— start —

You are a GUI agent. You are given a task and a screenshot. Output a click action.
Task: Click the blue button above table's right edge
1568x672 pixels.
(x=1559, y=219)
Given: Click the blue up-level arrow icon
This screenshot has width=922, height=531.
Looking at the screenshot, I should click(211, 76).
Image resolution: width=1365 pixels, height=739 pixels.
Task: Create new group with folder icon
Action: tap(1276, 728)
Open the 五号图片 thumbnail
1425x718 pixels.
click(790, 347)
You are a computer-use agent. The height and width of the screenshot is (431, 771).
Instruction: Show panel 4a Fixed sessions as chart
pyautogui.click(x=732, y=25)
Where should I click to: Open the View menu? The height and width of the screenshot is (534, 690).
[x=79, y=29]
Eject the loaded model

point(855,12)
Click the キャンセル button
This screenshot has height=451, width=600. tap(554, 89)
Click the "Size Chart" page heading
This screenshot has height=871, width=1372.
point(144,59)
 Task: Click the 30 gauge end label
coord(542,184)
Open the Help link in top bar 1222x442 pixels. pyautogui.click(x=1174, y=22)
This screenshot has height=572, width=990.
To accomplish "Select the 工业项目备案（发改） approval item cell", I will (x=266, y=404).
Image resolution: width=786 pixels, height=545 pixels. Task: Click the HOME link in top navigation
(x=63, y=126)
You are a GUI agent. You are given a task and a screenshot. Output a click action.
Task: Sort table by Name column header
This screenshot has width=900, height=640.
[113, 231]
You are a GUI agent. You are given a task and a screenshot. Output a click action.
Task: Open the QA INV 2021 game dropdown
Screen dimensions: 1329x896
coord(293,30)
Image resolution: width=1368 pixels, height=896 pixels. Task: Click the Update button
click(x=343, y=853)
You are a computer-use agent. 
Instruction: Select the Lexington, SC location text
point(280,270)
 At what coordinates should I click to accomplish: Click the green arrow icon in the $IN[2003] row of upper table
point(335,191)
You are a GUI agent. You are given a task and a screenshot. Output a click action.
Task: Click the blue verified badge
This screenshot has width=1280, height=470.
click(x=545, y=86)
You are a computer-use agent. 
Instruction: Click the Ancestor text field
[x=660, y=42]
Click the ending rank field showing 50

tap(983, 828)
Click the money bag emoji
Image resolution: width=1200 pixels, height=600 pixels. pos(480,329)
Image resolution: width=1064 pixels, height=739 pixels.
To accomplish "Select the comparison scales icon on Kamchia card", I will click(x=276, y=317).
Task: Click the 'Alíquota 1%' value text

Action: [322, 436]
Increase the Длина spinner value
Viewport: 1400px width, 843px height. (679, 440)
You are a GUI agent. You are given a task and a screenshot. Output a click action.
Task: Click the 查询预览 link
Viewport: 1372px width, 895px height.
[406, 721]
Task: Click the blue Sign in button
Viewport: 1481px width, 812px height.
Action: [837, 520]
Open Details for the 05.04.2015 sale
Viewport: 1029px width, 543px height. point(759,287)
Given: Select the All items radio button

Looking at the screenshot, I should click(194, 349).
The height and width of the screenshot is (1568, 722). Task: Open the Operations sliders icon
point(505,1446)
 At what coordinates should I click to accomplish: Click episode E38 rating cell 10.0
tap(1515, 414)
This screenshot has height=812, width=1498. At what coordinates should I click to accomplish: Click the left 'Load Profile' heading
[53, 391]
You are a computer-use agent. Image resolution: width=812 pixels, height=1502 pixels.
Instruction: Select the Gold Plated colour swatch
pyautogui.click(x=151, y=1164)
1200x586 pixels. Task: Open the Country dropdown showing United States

— end —

Copy the rows above verbatim, starting with the line that contains "Image resolution: width=786" and going on through the line that contains "point(335,191)".

Image resolution: width=786 pixels, height=545 pixels. Task: Click the HOME link in top navigation
(x=63, y=126)
You are a GUI agent. You are given a task and a screenshot. Output a click action.
Task: Sort table by Name column header
This screenshot has width=900, height=640.
[113, 231]
You are a GUI agent. You are given a task and a screenshot. Output a click action.
Task: Open the QA INV 2021 game dropdown
Screen dimensions: 1329x896
coord(293,30)
Image resolution: width=1368 pixels, height=896 pixels. Task: Click the Update button
click(x=343, y=853)
You are a computer-use agent. 
Instruction: Select the Lexington, SC location text
point(280,270)
 At what coordinates should I click to accomplish: Click the green arrow icon in the $IN[2003] row of upper table
point(335,191)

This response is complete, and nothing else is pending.